I just finished replacing my UIM/LIM gaskets, as well as the UIM and LIM'* themselves. Used the APN part for UIM and aluminum framed gaskets. Snapped off my CTS but I can get a new one. However... I installed the coolant elbow into the LIM as a dry install and almost cried when I started it up and saw a trickle coming out from the LIM end. What can I do to seal this stupid part up (other than taking it all apart again, because even doing that doesn't guarantee the elbow will seal).
I'm thinking about the following:
1.) Cut the elbow and use a piece of hose and clamps to connect the ends of the plastic elbow together.

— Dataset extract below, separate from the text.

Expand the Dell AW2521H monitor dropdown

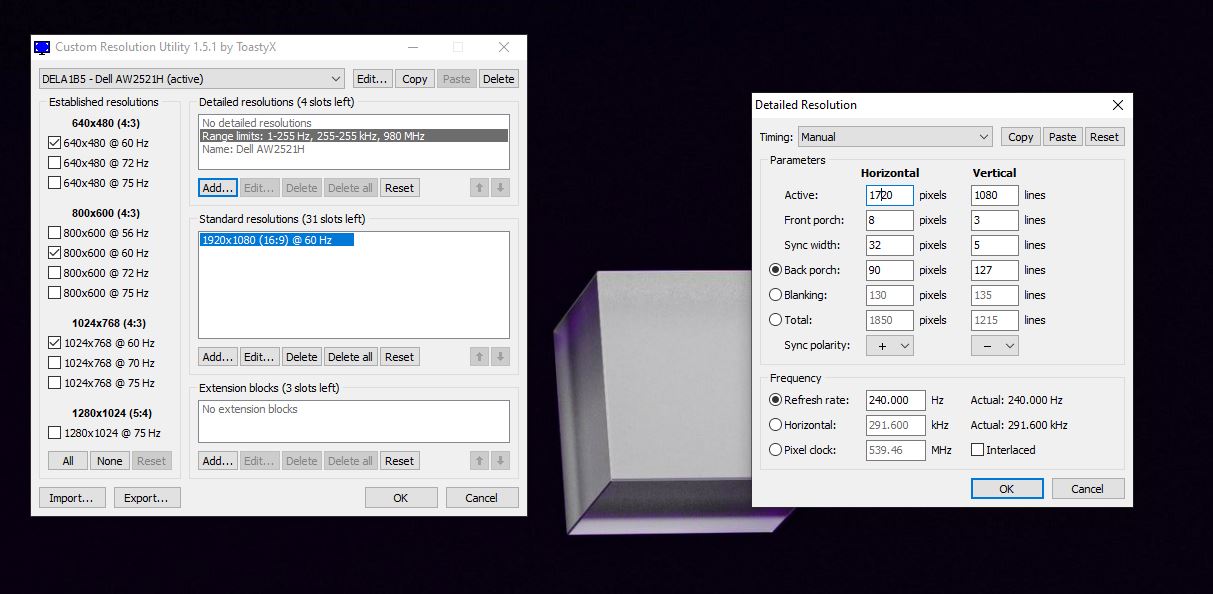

2.) Use some black RTV all around the elbow joint.
3.) Replace the elbow with some sort of fitting and use hose as in # 1.
Any other ideas? Just like the window regulators, there is someone at GM that needs to be educated on where plastic is acceptable, and where it is not. <sigh>
All ideas greatly appreciated,
Thank you - Shawn
I'm thinking about the following:
1.) Cut the elbow and use a piece of hose and clamps to connect the ends of the plastic elbow together.
2.) Use some black RTV all around the elbow joint.
3.) Replace the elbow with some sort of fitting and use hose as in # 1.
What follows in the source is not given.